Currently, GOL operates 120 Boeing 737-700s and 800s, from June onwards the first of 120 Boeing 737 MAX 8s ordered are being delivered.
“We are now basing six aircraft in Fortaleza and opening our fourth-largest hub in Brazil here,” says Kakinoff. “We offer 50 daily flights to eleven destinations, among them Salvador, Recife, Natal, Manaus and Belem. A third of all international passenger to Brazil doesn’t want to go to the Rio/Sao Paulo area, for them this is a major improvement.”
For this year Air France and KLM expect 80,000 passengers on their Fortaleza flights, increasing in 2019 to 140,000.
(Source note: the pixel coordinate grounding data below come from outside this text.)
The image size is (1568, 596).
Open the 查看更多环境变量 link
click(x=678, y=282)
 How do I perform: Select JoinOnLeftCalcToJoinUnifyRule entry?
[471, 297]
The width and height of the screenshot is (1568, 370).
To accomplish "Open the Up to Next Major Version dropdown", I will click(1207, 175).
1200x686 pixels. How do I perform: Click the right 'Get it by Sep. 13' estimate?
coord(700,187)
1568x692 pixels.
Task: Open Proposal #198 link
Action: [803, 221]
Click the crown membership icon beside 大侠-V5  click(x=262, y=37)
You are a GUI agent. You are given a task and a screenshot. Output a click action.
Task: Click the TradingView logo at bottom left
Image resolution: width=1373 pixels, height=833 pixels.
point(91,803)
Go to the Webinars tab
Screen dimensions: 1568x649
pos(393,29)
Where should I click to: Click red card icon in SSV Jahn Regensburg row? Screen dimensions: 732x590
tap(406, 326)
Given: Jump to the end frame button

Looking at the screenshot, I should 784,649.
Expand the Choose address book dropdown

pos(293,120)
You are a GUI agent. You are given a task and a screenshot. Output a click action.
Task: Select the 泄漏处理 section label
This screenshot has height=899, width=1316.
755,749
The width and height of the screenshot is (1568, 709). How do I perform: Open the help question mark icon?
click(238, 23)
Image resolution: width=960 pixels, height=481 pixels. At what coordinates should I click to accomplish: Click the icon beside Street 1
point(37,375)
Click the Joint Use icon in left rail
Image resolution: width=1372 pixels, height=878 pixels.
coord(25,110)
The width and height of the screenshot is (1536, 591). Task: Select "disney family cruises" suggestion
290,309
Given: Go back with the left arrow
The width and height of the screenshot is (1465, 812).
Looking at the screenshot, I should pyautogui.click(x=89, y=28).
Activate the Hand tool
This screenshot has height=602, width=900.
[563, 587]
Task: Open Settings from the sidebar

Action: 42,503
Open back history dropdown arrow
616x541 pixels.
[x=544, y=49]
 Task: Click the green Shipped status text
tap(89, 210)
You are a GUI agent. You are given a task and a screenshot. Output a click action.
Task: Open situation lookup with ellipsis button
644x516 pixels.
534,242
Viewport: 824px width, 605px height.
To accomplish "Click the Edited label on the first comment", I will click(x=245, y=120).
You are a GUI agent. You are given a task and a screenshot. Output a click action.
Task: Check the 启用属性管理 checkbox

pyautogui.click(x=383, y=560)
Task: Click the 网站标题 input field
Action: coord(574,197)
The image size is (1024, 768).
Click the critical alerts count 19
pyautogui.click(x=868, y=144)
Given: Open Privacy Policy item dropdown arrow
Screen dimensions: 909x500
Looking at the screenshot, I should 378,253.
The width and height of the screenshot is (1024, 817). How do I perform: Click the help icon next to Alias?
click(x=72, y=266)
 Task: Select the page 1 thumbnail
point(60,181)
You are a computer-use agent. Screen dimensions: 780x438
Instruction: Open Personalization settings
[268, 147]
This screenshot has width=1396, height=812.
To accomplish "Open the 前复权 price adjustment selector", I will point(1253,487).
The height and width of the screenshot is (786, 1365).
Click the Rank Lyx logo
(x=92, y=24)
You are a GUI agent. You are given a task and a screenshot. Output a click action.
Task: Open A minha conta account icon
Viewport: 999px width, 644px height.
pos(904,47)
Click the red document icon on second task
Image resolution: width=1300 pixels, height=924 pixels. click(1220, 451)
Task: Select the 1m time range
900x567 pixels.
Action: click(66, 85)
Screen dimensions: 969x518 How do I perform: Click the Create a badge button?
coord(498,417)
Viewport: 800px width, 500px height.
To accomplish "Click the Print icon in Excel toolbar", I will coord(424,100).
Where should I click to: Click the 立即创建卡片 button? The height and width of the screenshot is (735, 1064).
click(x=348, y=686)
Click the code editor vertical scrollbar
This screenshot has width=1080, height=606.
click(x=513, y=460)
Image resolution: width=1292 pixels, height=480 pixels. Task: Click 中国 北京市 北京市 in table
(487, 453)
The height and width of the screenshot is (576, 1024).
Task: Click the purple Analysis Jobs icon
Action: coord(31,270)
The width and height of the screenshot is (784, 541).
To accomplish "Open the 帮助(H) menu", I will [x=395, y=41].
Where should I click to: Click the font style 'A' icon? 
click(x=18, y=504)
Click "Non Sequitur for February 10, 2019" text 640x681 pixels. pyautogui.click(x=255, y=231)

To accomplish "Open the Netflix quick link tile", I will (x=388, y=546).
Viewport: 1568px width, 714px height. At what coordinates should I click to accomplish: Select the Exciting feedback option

“About 40 percent of all Joon passengers will be transferring to GOL flights in Fortaleza,” estimates Air France EVP Commercial Patrick Alexandre, who says at KLM it is already a fifth of its Brazil passengers.
Fortaleza itself offers the potential for business traffic, as the city has a cooperation project on a new harbor with Rotterdam in the Netherlands, as well as tourist traffic, as the region with its endless beaches is a favorite destination for kite surfers.
Watch: Spectacular cross-wind landings.
“In contrast to low-cost carriers we offer a seamless travel experience with baggage checked through from/to Europe, we combine low fares with a higher level of service,” Kakinoff says. “Initially we offer 60,000 seats weekly from Fortaleza, up to 30 percent will be used by transfer traffic from Air France/KLM.
“In the coming 18 months, we might increase our hub with bringing the number of aircraft based here up to ten.”
A major prerequisite for a functioning hub, of course, is adequate ground infrastructure. Currently, Fortaleza airport is still tiny and handled 5.9m passengers in 2017.
The airport has been owned and operated since January by Fraport from Frankfurt in Germany, which also took over Porto Alegre airport in Brazil by state operator Infraaero.
Before the football world championship in Brazil in 2014, Infraaero had started to construct a new terminal which was then abandoned, while the traffic for the games was handled in a tent.
“Now we have the obligation to erect a new building on the existing foundations by September 2019,” airport CEO Sabine Trenk explains to airlineratings.
So far the influence of Frankfurt airport can be spotted in identical signage typo as at home, also in the upgraded wi-fi service and cleaner toilets.
“They have also promised us to provide a lounge soon,” says Patrick Alexandre, commenting on the lack of that facility for premium passengers.